## BEGIN TEXT BLOCK
# timing for 1990 nissan stanza



## mikey gaines (Sep 17, 2005)

sup everyone,
i have a couple of questions about my car.
1. i have the chilton book and i still can't locate the thermostat. can anyone explain where it is?
2. the vehicle whant's to stall when i accelerate from a dead stop. in the mornings when it's cold it actually does stall and when it's warm it takes a long time to get up to speed. i just had the engine changed out by a "professional". i then changed the plugs, cap and rotor, fuel filter and vacuum hoses. i also checked the intake for cracks etc. and everything seems to be in order. i thought it might be the timing as it makes a chyming sound when accelerating. the book does not give me the numbers and they are not under the hood either. does anyone know what the timing is and/or have any other suggestions?

thanks in advance,

mikey


----------



## 92stanza (Sep 4, 2005)

if you follow the lower radiator hose it will lead you to it, its right under the alternator you'll see the housing it only has two bolts, as for the timing i think it should be at 15 degrees but im not 100% sure on this


----------



## mikey gaines (Sep 17, 2005)

My bad! I was looking at the first metal junction off the lower radiator hose. i found the thermostat once i looked behind that. Thanks so much for your help my friend.

Mikey


----------
## END TEXT BLOCK
## BEGIN RECORDED DATA
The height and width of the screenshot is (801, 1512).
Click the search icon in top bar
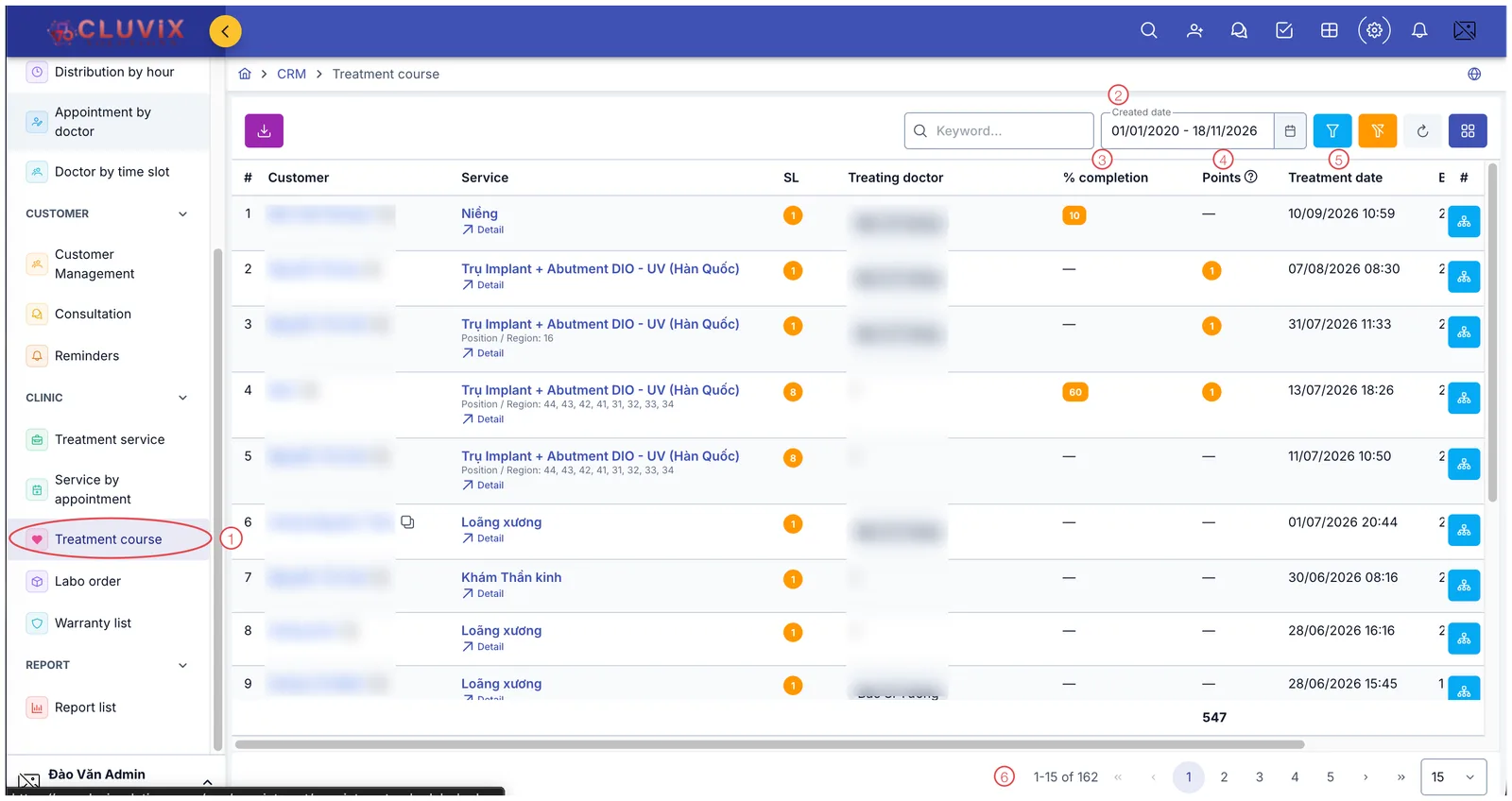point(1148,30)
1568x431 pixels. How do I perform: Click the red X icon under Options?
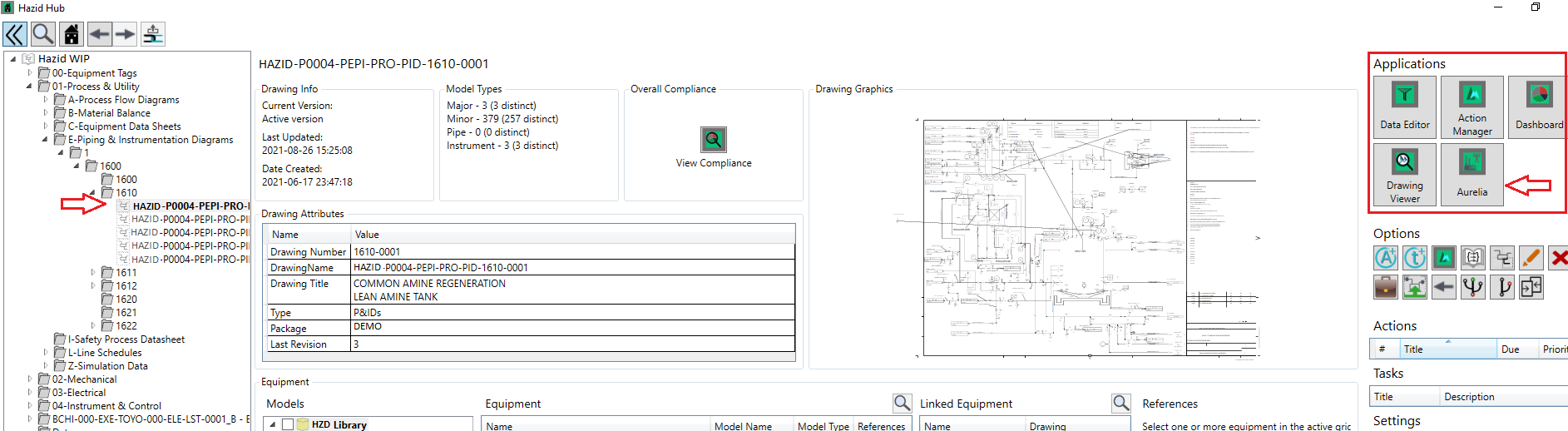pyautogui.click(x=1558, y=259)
## END RECORDED DATA
## BEGIN RECORDED DATA
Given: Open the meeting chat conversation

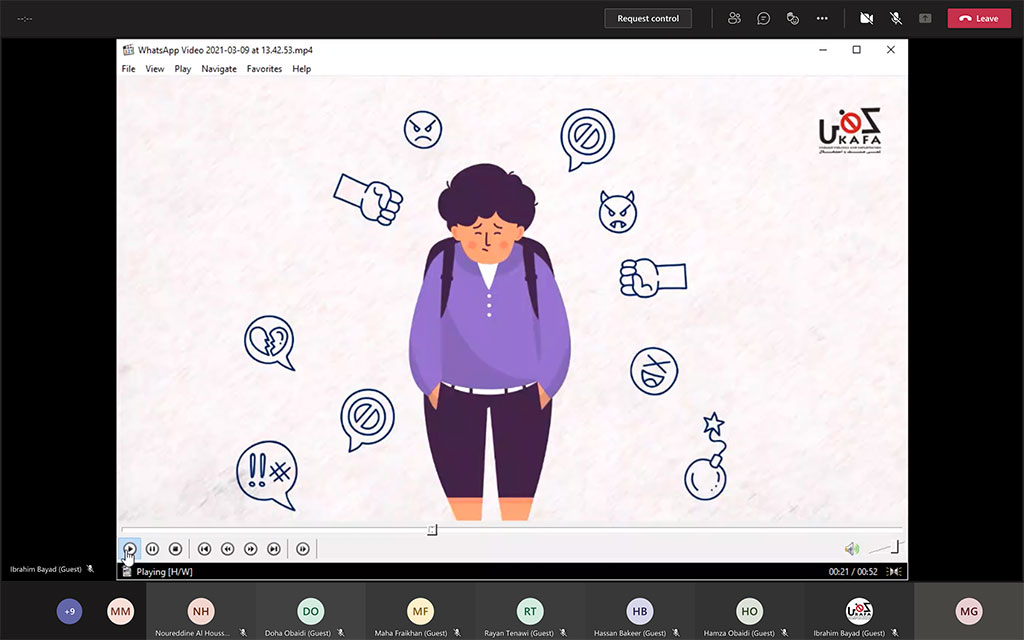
## END RECORDED DATA
■ **WORK TO COMPLETE**:
(a) In the Nissan Stanza thread, set down everything from "# timing for" down to "any other suggestions?".
(b) Answer these questions from the Nissan Stanza thread:
(i) What did the first poster replace after the engine was changed?
(ii) According to the reply, how many bolts hold the thermostat housing?
(iii) What timing setting does the reply suggest?

■ **ANSWERS TO EACH TASK**:
(a)
# timing for 1990 nissan stanza



## mikey gaines (Sep 17, 2005)

sup everyone,
i have a couple of questions about my car.
1. i have the chilton book and i still can't locate the thermostat. can anyone explain where it is?
2. the vehicle whant's to stall when i accelerate from a dead stop. in the mornings when it's cold it actually does stall and when it's warm it takes a long time to get up to speed. i just had the engine changed out by a "professional". i then changed the plugs, cap and rotor, fuel filter and vacuum hoses. i also checked the intake for cracks etc. and everything seems to be in order. i thought it might be the timing as it makes a chyming sound when accelerating. the book does not give me the numbers and they are not under the hood either. does anyone know what the timing is and/or have any other suggestions?

(b)
(i) The plugs, cap and rotor, fuel filter, and vacuum hoses.
(ii) Two.
(iii) 15 degrees.